The Codex Rust CLI just got a small but meaningful quality-of-life upgrade—one that also tightens safety around memory cleanup. In PR openai/codex#13467 (commit f72ab43fd193b31208cd3c306293b1b71a52a709), Codex adjusts how it treats its own memory directory during sandboxed runs and hardens the logic used when clearing memory contents.
The headline behavior change lands in sandbox mode "workspace-write". Previously, everyday “memory maintenance” actions
could trip over sandbox boundaries, because the CLI’s memory location lives outside the repo workspace. With this update, Codex now includes
~/.codex/memories in the sandbox’s writable roots when running under "workspace-write", so memory upkeep doesn’t
require extra approval prompts or manual allowances. In practice, the CLI can continue to read and refresh its stored context without turning
a routine run into a permissions negotiation.

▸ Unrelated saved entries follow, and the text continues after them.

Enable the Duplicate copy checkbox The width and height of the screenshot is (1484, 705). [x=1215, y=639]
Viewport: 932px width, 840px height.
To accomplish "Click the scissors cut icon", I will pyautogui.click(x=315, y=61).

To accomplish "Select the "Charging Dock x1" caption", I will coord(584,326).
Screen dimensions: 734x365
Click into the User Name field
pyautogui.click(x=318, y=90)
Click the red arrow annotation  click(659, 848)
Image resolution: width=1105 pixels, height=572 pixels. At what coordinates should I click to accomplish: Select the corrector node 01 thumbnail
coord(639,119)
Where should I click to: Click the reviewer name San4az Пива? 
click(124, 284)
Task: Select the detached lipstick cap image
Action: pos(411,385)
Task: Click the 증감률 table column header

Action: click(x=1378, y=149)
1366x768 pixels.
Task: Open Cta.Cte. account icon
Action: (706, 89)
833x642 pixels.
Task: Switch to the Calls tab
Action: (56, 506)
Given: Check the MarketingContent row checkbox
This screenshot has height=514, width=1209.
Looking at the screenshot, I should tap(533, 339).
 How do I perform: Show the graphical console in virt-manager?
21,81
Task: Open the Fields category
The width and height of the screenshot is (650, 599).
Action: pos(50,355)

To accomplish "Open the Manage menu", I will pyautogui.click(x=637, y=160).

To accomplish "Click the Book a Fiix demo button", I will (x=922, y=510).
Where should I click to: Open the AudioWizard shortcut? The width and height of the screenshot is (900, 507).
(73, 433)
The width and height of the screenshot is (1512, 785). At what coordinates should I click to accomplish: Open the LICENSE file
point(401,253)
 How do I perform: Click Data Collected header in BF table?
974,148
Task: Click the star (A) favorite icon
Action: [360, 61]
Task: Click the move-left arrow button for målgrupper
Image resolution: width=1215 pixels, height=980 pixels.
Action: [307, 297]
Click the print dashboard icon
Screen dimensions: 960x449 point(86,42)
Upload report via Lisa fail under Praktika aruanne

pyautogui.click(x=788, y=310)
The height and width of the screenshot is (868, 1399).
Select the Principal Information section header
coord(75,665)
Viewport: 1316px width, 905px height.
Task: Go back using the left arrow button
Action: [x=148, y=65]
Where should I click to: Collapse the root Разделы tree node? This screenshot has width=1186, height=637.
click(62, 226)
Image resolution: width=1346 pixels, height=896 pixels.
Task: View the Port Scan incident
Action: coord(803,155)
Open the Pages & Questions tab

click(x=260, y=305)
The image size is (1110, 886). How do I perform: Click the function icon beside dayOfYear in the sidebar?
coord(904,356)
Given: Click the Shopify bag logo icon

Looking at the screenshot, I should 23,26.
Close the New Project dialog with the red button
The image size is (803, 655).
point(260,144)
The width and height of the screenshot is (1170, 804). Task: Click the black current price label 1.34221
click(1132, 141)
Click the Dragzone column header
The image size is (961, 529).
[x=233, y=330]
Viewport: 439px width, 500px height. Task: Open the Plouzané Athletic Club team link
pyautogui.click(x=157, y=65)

The same PR also adds a safety improvement for a more destructive operation: clearing the memory root. The updated behavior refuses to operate on symlinked roots, reducing the risk of “clear” targeting an unexpected location via a symbolic link. And after a clear, Codex recreates the memory directory, leaving the filesystem in a predictable, ready-to-use state rather than requiring the next command to rebuild the directory structure from scratch.
Taken together, these changes keep Codex’s memory features feeling seamless while keeping sharp edges away from the file system. The result is a CLI that behaves more like a well-mannered tool: it stays in its lane under sandbox rules, and it’s more careful when asked to delete.
Why it matters
- Fewer interruptions: memory maintenance in "workspace-write" works without extra approvals thanks to writable access to
~/.codex/memories. - Reduced risk: refusing symlinked roots helps prevent accidental deletion outside the intended memory directory.
- More reliable runs: recreating the directory after clearing keeps subsequent commands consistent and predictable.